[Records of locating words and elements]
━━━━━━━━━━━━━━━━━━━━━━━━━━━━━━

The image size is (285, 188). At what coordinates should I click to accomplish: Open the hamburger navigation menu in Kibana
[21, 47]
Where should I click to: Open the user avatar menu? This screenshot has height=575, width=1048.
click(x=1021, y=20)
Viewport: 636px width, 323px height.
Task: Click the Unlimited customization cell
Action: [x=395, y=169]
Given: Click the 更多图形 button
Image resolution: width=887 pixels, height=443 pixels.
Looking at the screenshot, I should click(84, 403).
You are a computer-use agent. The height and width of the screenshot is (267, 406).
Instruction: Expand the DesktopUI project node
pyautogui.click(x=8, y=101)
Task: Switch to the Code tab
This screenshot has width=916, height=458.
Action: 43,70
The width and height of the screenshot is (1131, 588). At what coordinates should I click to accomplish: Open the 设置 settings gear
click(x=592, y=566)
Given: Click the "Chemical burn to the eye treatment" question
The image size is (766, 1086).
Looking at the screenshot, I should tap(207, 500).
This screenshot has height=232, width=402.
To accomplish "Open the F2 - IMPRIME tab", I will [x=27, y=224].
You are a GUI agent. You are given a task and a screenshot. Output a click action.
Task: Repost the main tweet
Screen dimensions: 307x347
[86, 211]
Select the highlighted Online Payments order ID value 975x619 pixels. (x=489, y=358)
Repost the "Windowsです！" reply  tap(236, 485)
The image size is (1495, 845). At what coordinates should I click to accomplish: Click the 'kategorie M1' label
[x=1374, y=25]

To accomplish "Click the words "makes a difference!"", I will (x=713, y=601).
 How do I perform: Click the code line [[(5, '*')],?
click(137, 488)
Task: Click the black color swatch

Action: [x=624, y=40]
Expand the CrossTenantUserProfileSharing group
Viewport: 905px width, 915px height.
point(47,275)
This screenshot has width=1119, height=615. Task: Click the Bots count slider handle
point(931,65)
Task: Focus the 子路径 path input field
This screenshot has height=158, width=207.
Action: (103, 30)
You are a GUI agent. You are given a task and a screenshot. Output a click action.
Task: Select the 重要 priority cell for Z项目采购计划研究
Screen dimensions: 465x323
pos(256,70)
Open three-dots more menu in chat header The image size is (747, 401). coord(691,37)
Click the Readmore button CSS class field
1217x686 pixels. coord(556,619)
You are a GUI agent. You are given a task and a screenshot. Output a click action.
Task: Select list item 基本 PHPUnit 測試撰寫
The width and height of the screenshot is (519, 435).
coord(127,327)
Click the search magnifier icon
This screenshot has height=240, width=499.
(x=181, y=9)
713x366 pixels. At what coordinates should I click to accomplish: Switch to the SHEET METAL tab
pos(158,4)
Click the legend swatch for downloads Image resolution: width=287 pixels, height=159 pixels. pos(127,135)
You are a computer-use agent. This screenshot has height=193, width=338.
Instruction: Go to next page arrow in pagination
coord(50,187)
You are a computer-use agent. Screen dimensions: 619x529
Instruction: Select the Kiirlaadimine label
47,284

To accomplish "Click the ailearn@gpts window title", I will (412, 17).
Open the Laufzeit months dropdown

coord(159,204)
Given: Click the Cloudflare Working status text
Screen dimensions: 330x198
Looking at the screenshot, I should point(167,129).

━━━━━━━━━━━━━━━━━━━━━━━━━━━━━━

SHORT TASK
Can you copy out every line of the items above, word for word and in the same order?

FULL RESPONSE
The image size is (285, 188). At what coordinates should I click to accomplish: Open the hamburger navigation menu in Kibana
[21, 47]
Where should I click to: Open the user avatar menu? This screenshot has height=575, width=1048.
click(x=1021, y=20)
Viewport: 636px width, 323px height.
Task: Click the Unlimited customization cell
Action: [x=395, y=169]
Given: Click the 更多图形 button
Image resolution: width=887 pixels, height=443 pixels.
Looking at the screenshot, I should click(84, 403).
You are a computer-use agent. The height and width of the screenshot is (267, 406).
Instruction: Expand the DesktopUI project node
pyautogui.click(x=8, y=101)
Task: Switch to the Code tab
This screenshot has width=916, height=458.
Action: 43,70
The width and height of the screenshot is (1131, 588). At what coordinates should I click to accomplish: Open the 设置 settings gear
click(x=592, y=566)
Given: Click the "Chemical burn to the eye treatment" question
The image size is (766, 1086).
Looking at the screenshot, I should tap(207, 500).
This screenshot has height=232, width=402.
To accomplish "Open the F2 - IMPRIME tab", I will [x=27, y=224].
You are a GUI agent. You are given a task and a screenshot. Output a click action.
Task: Repost the main tweet
Screen dimensions: 307x347
[86, 211]
Select the highlighted Online Payments order ID value 975x619 pixels. (x=489, y=358)
Repost the "Windowsです！" reply  tap(236, 485)
The image size is (1495, 845). At what coordinates should I click to accomplish: Click the 'kategorie M1' label
[x=1374, y=25]

To accomplish "Click the words "makes a difference!"", I will (x=713, y=601).
 How do I perform: Click the code line [[(5, '*')],?
click(137, 488)
Task: Click the black color swatch

Action: [x=624, y=40]
Expand the CrossTenantUserProfileSharing group
Viewport: 905px width, 915px height.
point(47,275)
This screenshot has width=1119, height=615. Task: Click the Bots count slider handle
point(931,65)
Task: Focus the 子路径 path input field
This screenshot has height=158, width=207.
Action: (103, 30)
You are a GUI agent. You are given a task and a screenshot. Output a click action.
Task: Select the 重要 priority cell for Z项目采购计划研究
Screen dimensions: 465x323
pos(256,70)
Open three-dots more menu in chat header The image size is (747, 401). coord(691,37)
Click the Readmore button CSS class field
1217x686 pixels. coord(556,619)
You are a GUI agent. You are given a task and a screenshot. Output a click action.
Task: Select list item 基本 PHPUnit 測試撰寫
The width and height of the screenshot is (519, 435).
coord(127,327)
Click the search magnifier icon
This screenshot has height=240, width=499.
(x=181, y=9)
713x366 pixels. At what coordinates should I click to accomplish: Switch to the SHEET METAL tab
pos(158,4)
Click the legend swatch for downloads Image resolution: width=287 pixels, height=159 pixels. pos(127,135)
You are a computer-use agent. This screenshot has height=193, width=338.
Instruction: Go to next page arrow in pagination
coord(50,187)
You are a computer-use agent. Screen dimensions: 619x529
Instruction: Select the Kiirlaadimine label
47,284

To accomplish "Click the ailearn@gpts window title", I will (412, 17).
Open the Laufzeit months dropdown

coord(159,204)
Given: Click the Cloudflare Working status text
Screen dimensions: 330x198
Looking at the screenshot, I should point(167,129).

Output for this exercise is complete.